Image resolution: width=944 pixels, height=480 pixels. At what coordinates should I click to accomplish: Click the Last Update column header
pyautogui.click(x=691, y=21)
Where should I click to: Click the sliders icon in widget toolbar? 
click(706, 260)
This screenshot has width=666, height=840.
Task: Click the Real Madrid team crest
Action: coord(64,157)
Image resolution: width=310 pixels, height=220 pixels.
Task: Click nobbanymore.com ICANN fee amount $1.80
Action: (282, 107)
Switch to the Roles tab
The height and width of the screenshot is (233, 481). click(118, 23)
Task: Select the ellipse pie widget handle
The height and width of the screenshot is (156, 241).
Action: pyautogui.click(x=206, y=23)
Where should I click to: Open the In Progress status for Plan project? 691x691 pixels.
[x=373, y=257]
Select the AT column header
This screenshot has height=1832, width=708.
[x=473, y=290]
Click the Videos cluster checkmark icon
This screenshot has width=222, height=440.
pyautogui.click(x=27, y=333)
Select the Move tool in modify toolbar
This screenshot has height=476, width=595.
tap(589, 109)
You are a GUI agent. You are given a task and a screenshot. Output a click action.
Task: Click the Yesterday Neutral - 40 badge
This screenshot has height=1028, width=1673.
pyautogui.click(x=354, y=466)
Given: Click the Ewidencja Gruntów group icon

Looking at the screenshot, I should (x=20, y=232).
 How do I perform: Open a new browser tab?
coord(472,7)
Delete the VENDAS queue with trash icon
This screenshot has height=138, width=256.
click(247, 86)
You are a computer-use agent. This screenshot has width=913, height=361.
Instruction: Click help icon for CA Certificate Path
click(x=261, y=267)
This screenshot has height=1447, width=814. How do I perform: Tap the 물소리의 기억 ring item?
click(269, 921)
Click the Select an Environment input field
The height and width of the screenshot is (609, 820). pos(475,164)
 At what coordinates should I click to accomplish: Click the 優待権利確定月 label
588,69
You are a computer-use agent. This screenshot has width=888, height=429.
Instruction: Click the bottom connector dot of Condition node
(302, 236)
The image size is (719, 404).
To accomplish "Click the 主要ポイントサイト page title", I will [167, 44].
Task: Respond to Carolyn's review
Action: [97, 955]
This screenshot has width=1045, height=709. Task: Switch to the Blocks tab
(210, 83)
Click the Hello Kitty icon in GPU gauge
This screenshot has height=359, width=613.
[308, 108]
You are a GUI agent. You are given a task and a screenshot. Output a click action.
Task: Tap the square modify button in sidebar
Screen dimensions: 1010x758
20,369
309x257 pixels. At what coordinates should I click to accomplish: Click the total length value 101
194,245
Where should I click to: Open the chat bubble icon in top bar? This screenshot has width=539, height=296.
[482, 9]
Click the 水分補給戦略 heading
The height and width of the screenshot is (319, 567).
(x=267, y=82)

★ ★ ★ ★ ★ ★ ★

* How to complete this task *
Would you reproduce the full listing shown above, word for word?

* Solution to the exercise *
Image resolution: width=944 pixels, height=480 pixels. At what coordinates should I click to accomplish: Click the Last Update column header
pyautogui.click(x=691, y=21)
Where should I click to: Click the sliders icon in widget toolbar? 
click(706, 260)
This screenshot has width=666, height=840.
Task: Click the Real Madrid team crest
Action: coord(64,157)
Image resolution: width=310 pixels, height=220 pixels.
Task: Click nobbanymore.com ICANN fee amount $1.80
Action: (282, 107)
Switch to the Roles tab
The height and width of the screenshot is (233, 481). click(118, 23)
Task: Select the ellipse pie widget handle
The height and width of the screenshot is (156, 241).
Action: pyautogui.click(x=206, y=23)
Where should I click to: Open the In Progress status for Plan project? 691x691 pixels.
[x=373, y=257]
Select the AT column header
This screenshot has height=1832, width=708.
[x=473, y=290]
Click the Videos cluster checkmark icon
This screenshot has width=222, height=440.
pyautogui.click(x=27, y=333)
Select the Move tool in modify toolbar
This screenshot has height=476, width=595.
tap(589, 109)
You are a GUI agent. You are given a task and a screenshot. Output a click action.
Task: Click the Yesterday Neutral - 40 badge
This screenshot has height=1028, width=1673.
pyautogui.click(x=354, y=466)
Given: Click the Ewidencja Gruntów group icon

Looking at the screenshot, I should (x=20, y=232).
 How do I perform: Open a new browser tab?
coord(472,7)
Delete the VENDAS queue with trash icon
This screenshot has height=138, width=256.
click(247, 86)
You are a computer-use agent. This screenshot has width=913, height=361.
Instruction: Click help icon for CA Certificate Path
click(x=261, y=267)
This screenshot has height=1447, width=814. How do I perform: Tap the 물소리의 기억 ring item?
click(269, 921)
Click the Select an Environment input field
The height and width of the screenshot is (609, 820). pos(475,164)
 At what coordinates should I click to accomplish: Click the 優待権利確定月 label
588,69
You are a computer-use agent. This screenshot has width=888, height=429.
Instruction: Click the bottom connector dot of Condition node
(302, 236)
The image size is (719, 404).
To accomplish "Click the 主要ポイントサイト page title", I will [167, 44].
Task: Respond to Carolyn's review
Action: [97, 955]
This screenshot has width=1045, height=709. Task: Switch to the Blocks tab
(210, 83)
Click the Hello Kitty icon in GPU gauge
This screenshot has height=359, width=613.
[308, 108]
You are a GUI agent. You are given a task and a screenshot. Output a click action.
Task: Tap the square modify button in sidebar
Screen dimensions: 1010x758
20,369
309x257 pixels. At what coordinates should I click to accomplish: Click the total length value 101
194,245
Where should I click to: Open the chat bubble icon in top bar? This screenshot has width=539, height=296.
[482, 9]
Click the 水分補給戦略 heading
The height and width of the screenshot is (319, 567).
(x=267, y=82)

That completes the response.